# Problem to solve
Lines outside the range are not wanted. Give again exactly the lines between the line holding "The height and width of the screenshot is (397, 478)." and the line holding "You are a computer-use agent. The", inclusive, from the listing below.

————————

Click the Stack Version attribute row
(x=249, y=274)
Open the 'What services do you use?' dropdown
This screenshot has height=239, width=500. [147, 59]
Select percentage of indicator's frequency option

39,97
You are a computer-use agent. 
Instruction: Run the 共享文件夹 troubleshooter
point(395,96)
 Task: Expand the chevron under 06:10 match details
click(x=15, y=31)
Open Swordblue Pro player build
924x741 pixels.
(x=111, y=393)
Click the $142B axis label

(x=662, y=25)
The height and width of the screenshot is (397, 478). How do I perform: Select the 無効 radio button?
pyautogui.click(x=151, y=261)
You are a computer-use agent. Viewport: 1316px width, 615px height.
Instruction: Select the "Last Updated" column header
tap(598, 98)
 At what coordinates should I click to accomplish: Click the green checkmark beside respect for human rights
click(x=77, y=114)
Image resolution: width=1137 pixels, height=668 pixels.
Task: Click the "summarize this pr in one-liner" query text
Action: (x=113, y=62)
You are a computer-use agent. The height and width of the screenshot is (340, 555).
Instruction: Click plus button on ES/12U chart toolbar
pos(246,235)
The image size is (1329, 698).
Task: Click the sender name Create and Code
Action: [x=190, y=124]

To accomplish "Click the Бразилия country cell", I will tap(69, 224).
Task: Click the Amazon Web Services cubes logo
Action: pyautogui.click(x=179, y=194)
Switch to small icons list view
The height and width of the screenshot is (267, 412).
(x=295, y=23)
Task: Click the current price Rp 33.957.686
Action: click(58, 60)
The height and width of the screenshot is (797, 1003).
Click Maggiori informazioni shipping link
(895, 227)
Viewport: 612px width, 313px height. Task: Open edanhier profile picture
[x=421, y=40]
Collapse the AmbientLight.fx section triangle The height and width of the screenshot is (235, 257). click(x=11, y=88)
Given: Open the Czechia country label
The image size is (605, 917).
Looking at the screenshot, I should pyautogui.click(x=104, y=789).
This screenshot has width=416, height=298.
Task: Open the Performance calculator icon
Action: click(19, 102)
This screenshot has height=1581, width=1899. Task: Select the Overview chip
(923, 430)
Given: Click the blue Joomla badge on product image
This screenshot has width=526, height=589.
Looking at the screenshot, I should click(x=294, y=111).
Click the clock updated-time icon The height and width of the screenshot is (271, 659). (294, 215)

————————

# Solution below
The height and width of the screenshot is (397, 478). How do I perform: Select the 無効 radio button?
pyautogui.click(x=151, y=261)
You are a computer-use agent. Viewport: 1316px width, 615px height.
Instruction: Select the "Last Updated" column header
tap(598, 98)
 At what coordinates should I click to accomplish: Click the green checkmark beside respect for human rights
click(x=77, y=114)
Image resolution: width=1137 pixels, height=668 pixels.
Task: Click the "summarize this pr in one-liner" query text
Action: (x=113, y=62)
You are a computer-use agent. The height and width of the screenshot is (340, 555).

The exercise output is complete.